• Teks Sumber
Tradisi Sadranan (Nyadran) untuk sekarang ini dipengaruhi kuat oleh agama
Islam. Sebenarnya kata Sadranan berasal dari bahasa sansekerta, Sraddha yang
berarti keyakinan. Akan tetapi, tradisi Sadranan dikemas ulang oleh Sunan
Kalijaga dalam nuansa Islamik dan silahturahmi. Tradisi Nyadran tidak terlalu mempengaruhi
agama Buddha, tetapi terdapat pemahaman yang tidak sesuai dengan paham
Buddhisme. Pembunuhan binatang, seperti; ayam, kambing, dan sapi yang digunakan
sebagai sarana tradisi. Selain itu, juga terdapat konsep yang berada diluar
jalan tengah, yaitu pemuasan nafsu. Ketika Tradisi Sadranan dimulai,
orang-orang diharapkan untuk makan di setiap rumah yang disinggahi. Meskipun
kantong perut sudah tidak muat dengan makanan lagi, tetap saja diharuskan untuk
makan. Bukankah hal tersebut sama saja dengan pemuasan nafsu.

• Tugas yang Dikerjakan
(1) Jawab pertanyaan berikut berdasarkan teks tentang tradisi Sadranan.
(a) Dari bahasa apa kata Sadranan berasal, dan apa arti kata asalnya?
(b) Siapa yang mengemas ulang tradisi Sadranan dalam nuansa Islamik?
(c) Binatang apa saja yang disebut digunakan sebagai sarana tradisi?
(2) Teruskan teks tentang tradisi Sadranan mulai dari bagian setelah kalimat terakhirnya.

Item tentang pencarian letak elemen di layar:
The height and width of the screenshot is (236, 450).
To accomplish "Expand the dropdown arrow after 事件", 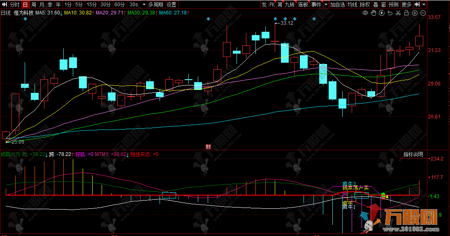I will click(326, 5).
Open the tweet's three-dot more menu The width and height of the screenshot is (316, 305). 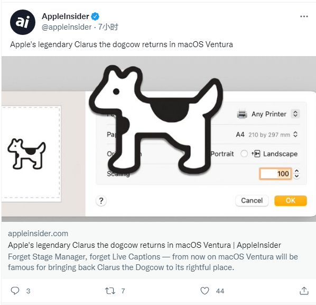click(304, 16)
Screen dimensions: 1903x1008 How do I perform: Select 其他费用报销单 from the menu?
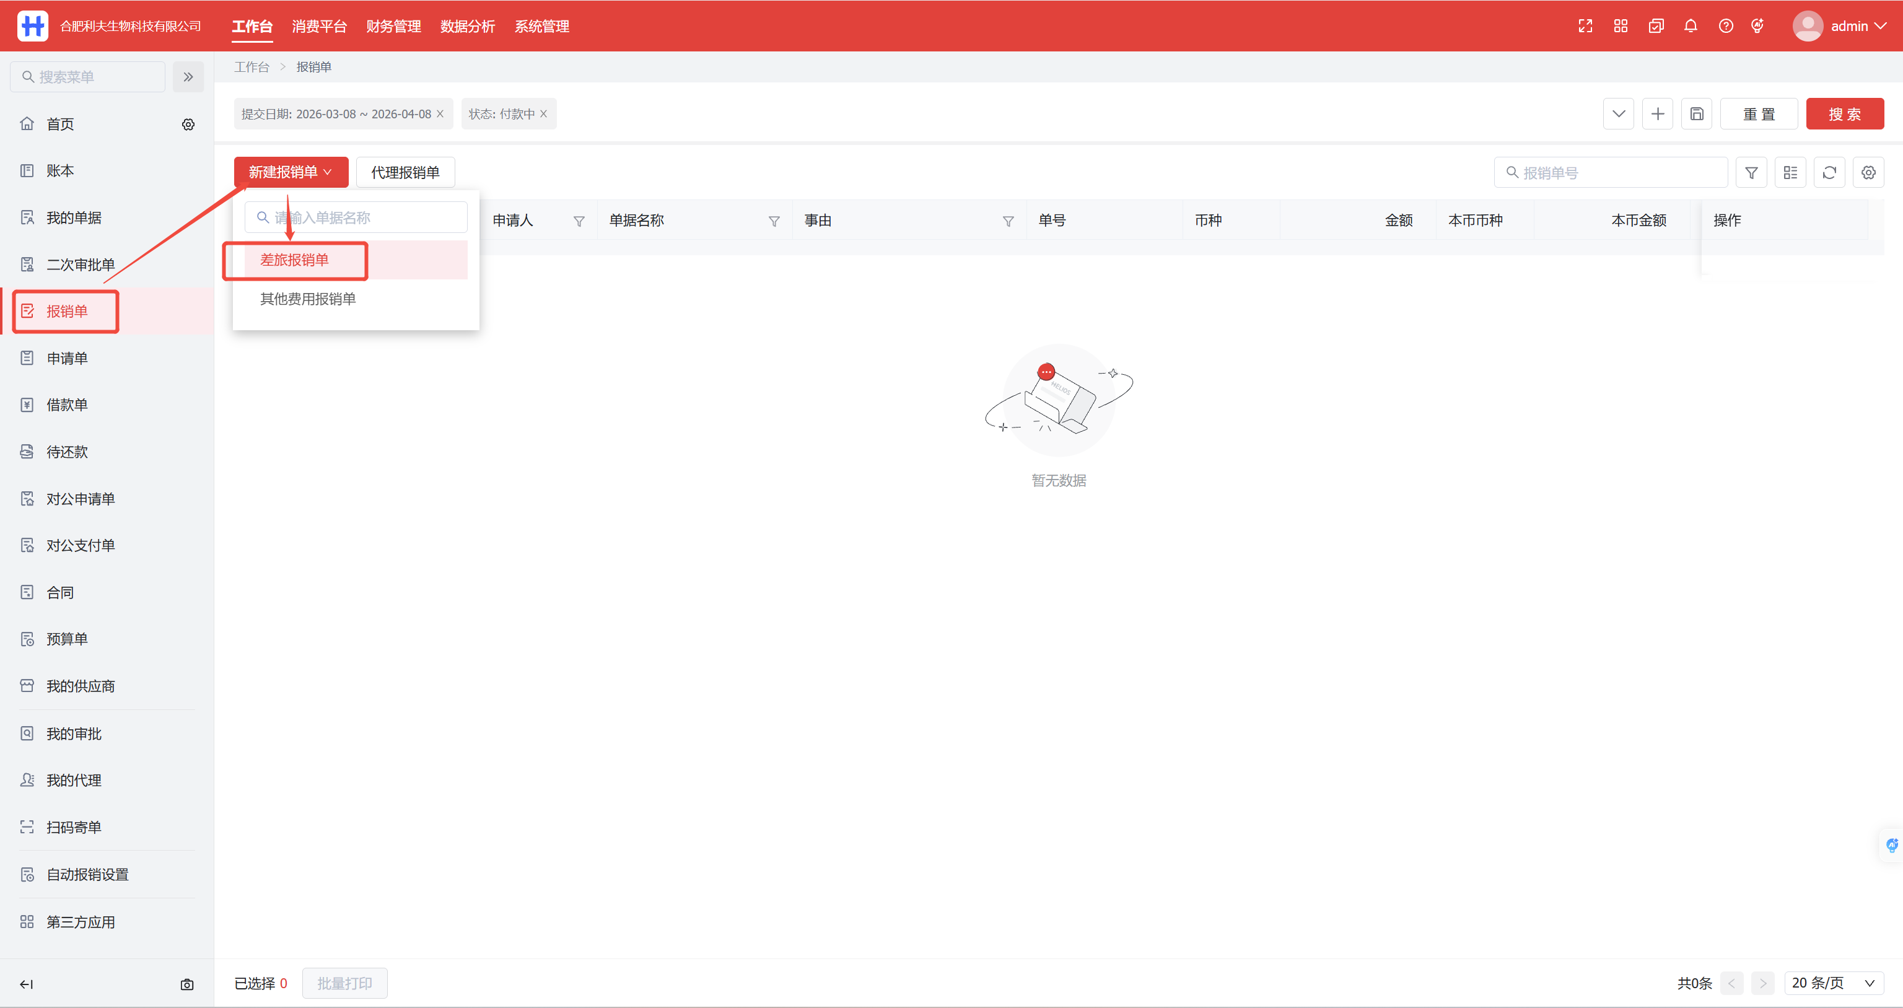(x=308, y=299)
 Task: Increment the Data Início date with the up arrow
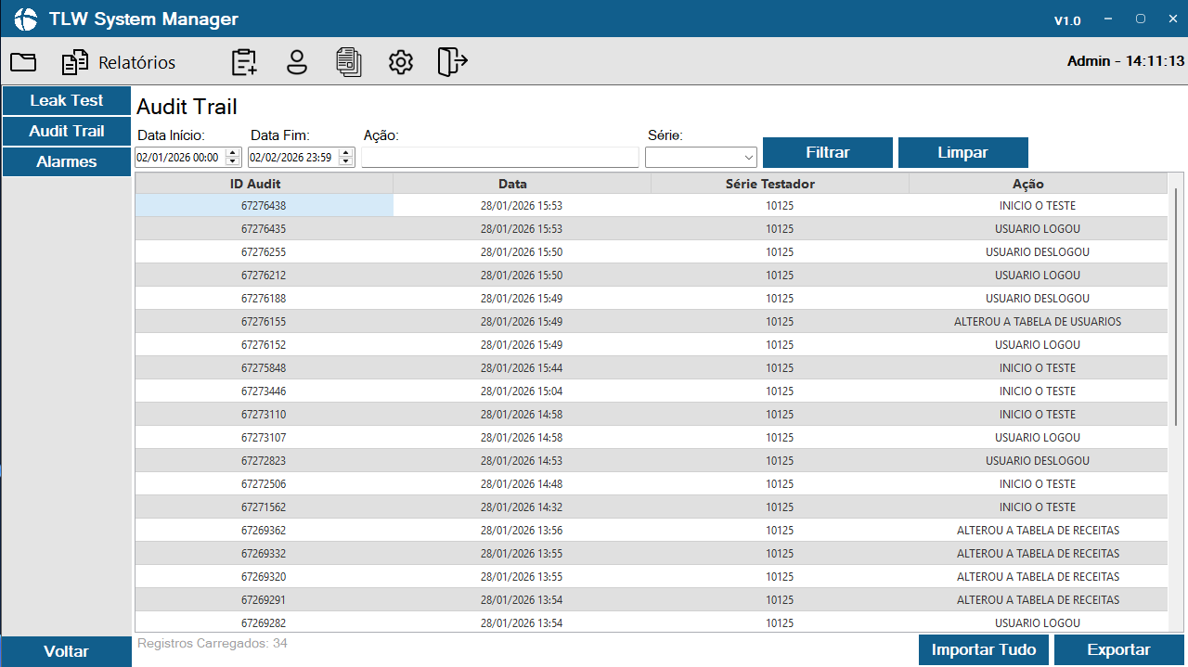point(232,152)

• Hasil
(1)
(a) Kata Sadranan berasal dari bahasa Sansekerta, Sraddha, yang berarti keyakinan.
(b) Sunan Kalijaga.
(c) Ayam, kambing, dan sapi.

(2)
Konsep Buddhisme mengenai Tradisi Sadranan tidak masalah jika digunakan
untuk menambah keyakinan. Tetapi tidak dengan melakukan pembunuhan dan pemuasan
nafsu. Pembunuhan selayaknya dikurangi karena manyakiti mahkluk lain. Saran
menghindari pembunuhan hanya dengan membeli daging. Bahkan mengganti daging
dengan bahan pengganti daging yang sudah banyak tersedia di pasar. Pemuasan
nafsu memang sangat sulit karena setiap mengunjungi rumah diharuskan untuk
makan. Tentu tidak merasa enak hati ketika menolak tawaran penghuni rumah yang
memaksa untuk makan. Penghuni rumah selayaknya tidak memaksa tamu untuk tetap
makan, sebab kekenyangan bukan hal yang membahagiakan. Pengunjung tidak terlalu
rakus ketika berkunjung, makan sedikit saja setiap rumah.
Referensi
Tradisi Nyadran dan Aplikasinya dalam Masyarakat Jawa.
http://id.shvoong.com.
Akses tanggal 24 April 2012.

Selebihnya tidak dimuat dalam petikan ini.